* [WHAT IS REQUIRED] Provide a verbatim copy of all the records below, leaving the images out.

*** Opening PROVIDED DATA ***

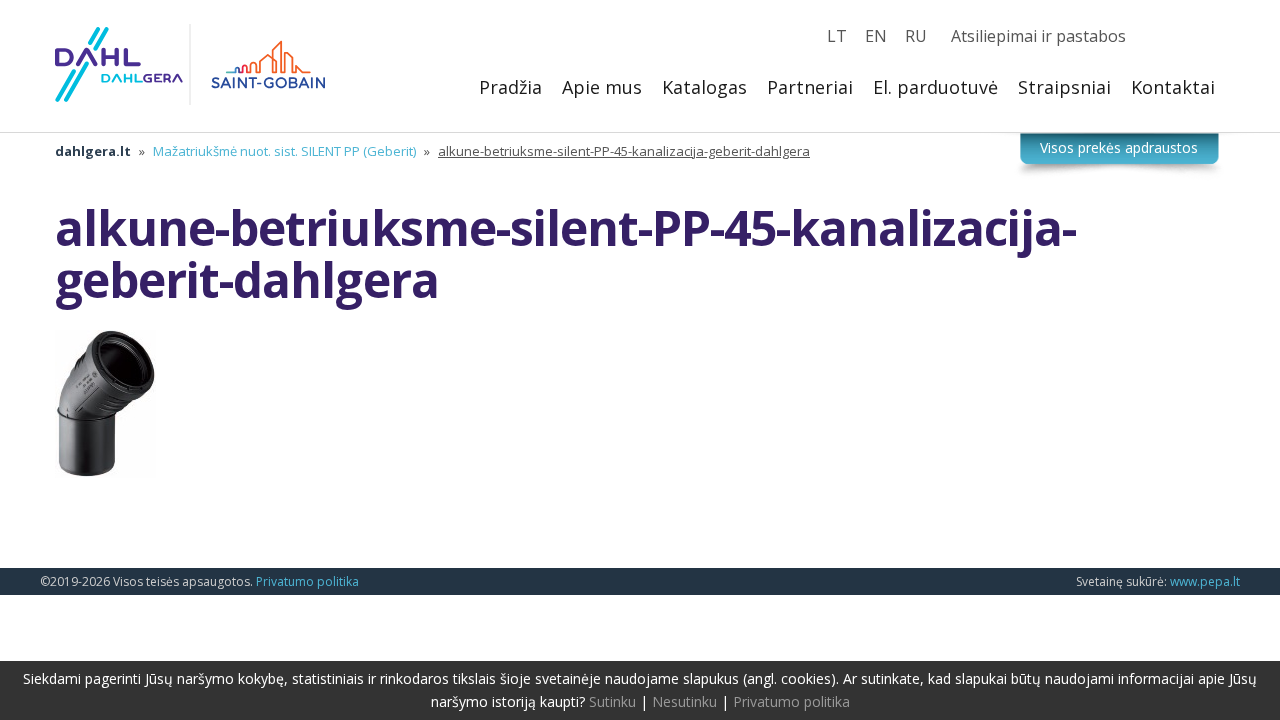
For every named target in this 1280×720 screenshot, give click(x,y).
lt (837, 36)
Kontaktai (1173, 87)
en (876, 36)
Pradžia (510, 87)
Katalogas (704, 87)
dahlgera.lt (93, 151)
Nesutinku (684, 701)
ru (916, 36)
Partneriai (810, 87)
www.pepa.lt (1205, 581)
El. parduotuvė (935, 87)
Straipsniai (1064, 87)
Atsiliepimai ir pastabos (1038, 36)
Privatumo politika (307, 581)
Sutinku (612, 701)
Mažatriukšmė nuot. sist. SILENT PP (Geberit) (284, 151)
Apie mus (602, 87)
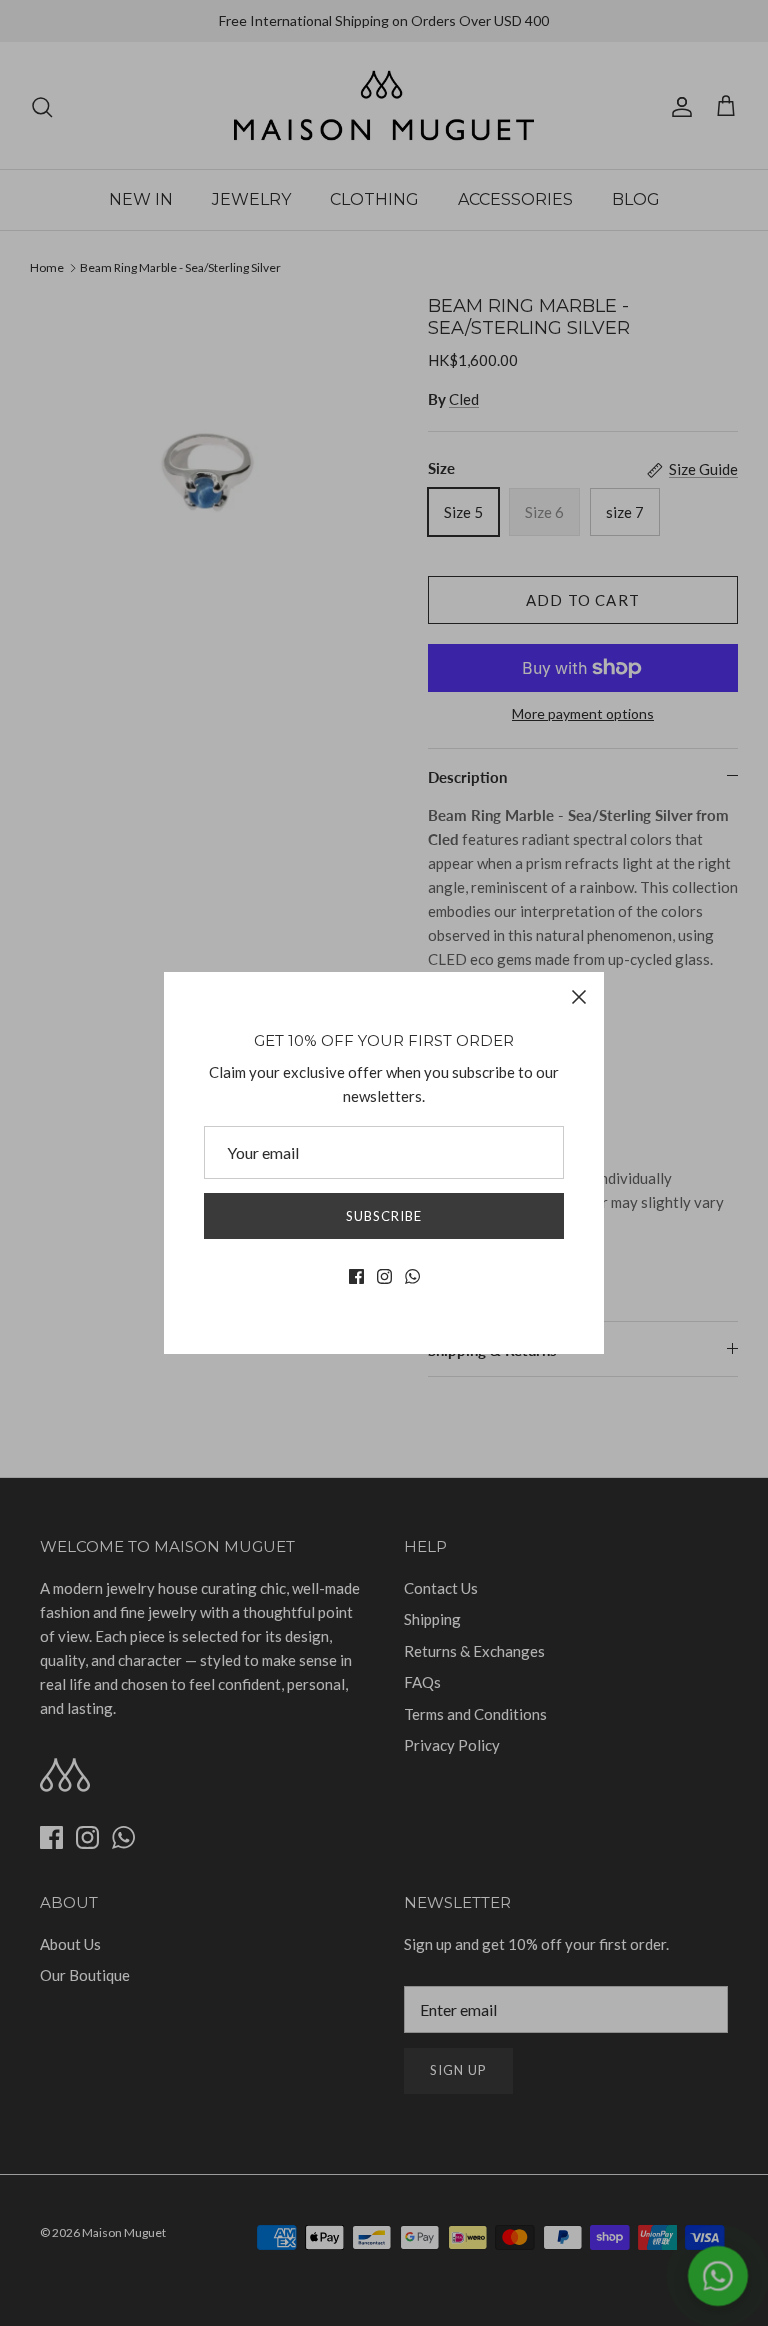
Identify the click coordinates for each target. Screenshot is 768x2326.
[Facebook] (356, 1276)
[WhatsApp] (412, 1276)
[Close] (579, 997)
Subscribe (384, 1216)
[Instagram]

*** Closing PROVIDED DATA ***

* [WRITTEN ANSWER]
For every named target in this 1280×720 screenshot, give click(x,y).
lt (837, 36)
Kontaktai (1173, 87)
en (876, 36)
Pradžia (510, 87)
Katalogas (704, 87)
dahlgera.lt (93, 151)
Nesutinku (684, 701)
ru (916, 36)
Partneriai (810, 87)
www.pepa.lt (1205, 581)
El. parduotuvė (935, 87)
Straipsniai (1064, 87)
Atsiliepimai ir pastabos (1038, 36)
Privatumo politika (307, 581)
Sutinku (612, 701)
Mažatriukšmė nuot. sist. SILENT PP (Geberit) (284, 151)
Apie mus (602, 87)
Identify the click coordinates for each target. Screenshot is 768x2326.
[Facebook] (356, 1276)
[WhatsApp] (412, 1276)
[Close] (579, 997)
Subscribe (384, 1216)
[Instagram]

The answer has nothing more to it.